**TASK BRIEF:**
Turn the lines below into a Markdown table with the columns "No." and "Line". Number every line in "No." and put its text in "Line", skipping blank lines.

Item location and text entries
######

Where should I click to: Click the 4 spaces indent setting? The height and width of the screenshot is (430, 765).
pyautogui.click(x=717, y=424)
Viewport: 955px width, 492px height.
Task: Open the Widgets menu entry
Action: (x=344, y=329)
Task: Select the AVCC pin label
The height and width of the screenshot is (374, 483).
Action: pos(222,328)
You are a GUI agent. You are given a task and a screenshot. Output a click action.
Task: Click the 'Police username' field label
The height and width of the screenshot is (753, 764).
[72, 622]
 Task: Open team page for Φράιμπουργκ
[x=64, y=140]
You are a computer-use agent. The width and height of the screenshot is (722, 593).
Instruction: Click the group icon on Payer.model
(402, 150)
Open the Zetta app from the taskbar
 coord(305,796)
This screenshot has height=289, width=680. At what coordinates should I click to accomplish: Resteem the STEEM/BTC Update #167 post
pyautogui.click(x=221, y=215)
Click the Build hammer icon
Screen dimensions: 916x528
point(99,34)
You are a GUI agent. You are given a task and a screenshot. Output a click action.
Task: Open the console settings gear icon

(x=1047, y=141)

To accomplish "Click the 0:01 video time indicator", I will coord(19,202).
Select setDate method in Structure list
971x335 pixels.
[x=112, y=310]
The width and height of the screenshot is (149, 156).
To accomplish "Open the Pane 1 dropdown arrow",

######

**TASK OUTPUT:**
| No. | Line |
|---|---|
| 1 | Where should I click to: Click the 4 spaces indent setting? The height and width of the screenshot is (430, 765). |
| 2 | pyautogui.click(x=717, y=424) |
| 3 | Viewport: 955px width, 492px height. |
| 4 | Task: Open the Widgets menu entry |
| 5 | Action: (x=344, y=329) |
| 6 | Task: Select the AVCC pin label |
| 7 | The height and width of the screenshot is (374, 483). |
| 8 | Action: pos(222,328) |
| 9 | You are a GUI agent. You are given a task and a screenshot. Output a click action. |
| 10 | Task: Click the 'Police username' field label |
| 11 | The height and width of the screenshot is (753, 764). |
| 12 | [72, 622] |
| 13 |  Task: Open team page for Φράιμπουργκ |
| 14 | [x=64, y=140] |
| 15 | You are a computer-use agent. The width and height of the screenshot is (722, 593). |
| 16 | Instruction: Click the group icon on Payer.model |
| 17 | (402, 150) |
| 18 | Open the Zetta app from the taskbar |
| 19 |  coord(305,796) |
| 20 | This screenshot has height=289, width=680. At what coordinates should I click to accomplish: Resteem the STEEM/BTC Update #167 post |
| 21 | pyautogui.click(x=221, y=215) |
| 22 | Click the Build hammer icon |
| 23 | Screen dimensions: 916x528 |
| 24 | point(99,34) |
| 25 | You are a GUI agent. You are given a task and a screenshot. Output a click action. |
| 26 | Task: Open the console settings gear icon |
| 27 | (x=1047, y=141) |
| 28 | To accomplish "Click the 0:01 video time indicator", I will coord(19,202). |
| 29 | Select setDate method in Structure list |
| 30 | 971x335 pixels. |
| 31 | [x=112, y=310] |
| 32 | The width and height of the screenshot is (149, 156). |
| 33 | To accomplish "Open the Pane 1 dropdown arrow", |